HA features ensure continuous access to data without interruption even in the presence of failures or disruptions to maximize uptime.
DR tools allow for recovery from major incidents to minimize downtime and data loss.

Diagram showing how HA features and DR tools create a resilient CockroachDB deployment.

You can balance required SLAs and recovery objectives with the cost and management of each of these features to build a resilient deployment.

Recovery Point Objective (RPO): The maximum amount of data loss (measured by time) that an organization can tolerate.
Recovery Time Objective (RTO): The maximum length of time it should take to restore normal operations following an outage.

Tip:

For a practical guide on how CockroachDB uses Raft to replicate, distribute, and rebalance data, refer to the CockroachDB Resilience demo.

High availability

Multi-active availability: CockroachDB's built-in Raft replication stores data safely and consistently on multiple nodes to ensure no downtime even during a temporary node outage.

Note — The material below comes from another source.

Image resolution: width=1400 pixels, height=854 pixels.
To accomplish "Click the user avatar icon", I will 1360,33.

Replication controls allow you to configure the number and location of replicas to suit a deployment.
- For more detail on planning for single-region or multi-region recovery, refer to Single-region survivability planning or Multi-region survivability planning.
Advanced fault tolerance: Capabilities built in to CockroachDB to perform routine maintenance operations with minimal impact to foreground performance. For example, online schema changes, write-ahead log failover.
Logical data replication (LDR) (Preview): A cross-cluster replication tool between active CockroachDB clusters, which supports a range of topologies. LDR provides eventually consistent, table-level replication between the clusters. Individually, each active cluster uses CockroachDB multi-active availability to achieve low, single-region write latency with transactionally consistent writes using Raft replication.

	Single-region replication (synchronous)	Multi-region replication (synchronous)	Logical data replication (asynchronous)
RPO	0 seconds	0 seconds	Immediate mode 0.5 seconds
RTO	Zero RTO Potential increased latency for 1-9 seconds	Zero RTO Potential increased latency for 1-9 seconds	Zero RTO Application traffic failover time
Write latency	Region-local write latency p50 latency < 5ms (for multiple availability zones in us-east1)	Cross-region write latency p50 latency > 50ms (for a multi-region cluster in us-east1, us-east-2, us-west-1)	Region-local latency depending on design p50 latency < 5ms (for multiple availability zones in us-east1)
Recovery	Automatic	Automatic	Semi-automatic
Fault tolerance	Zero RPO node, availability zone failures within a cluster	Zero RPO node, availability zone failures, region failures within a cluster	Zero RPO node, availability zone within a cluster, region failures with loss up to RPO in a two-region (or two datacenter) setup
Minimum regions to achieve fault tolerance	1	3	2

For details on designing your cluster topology for HA with replication, refer to the Disaster Recovery Planning page.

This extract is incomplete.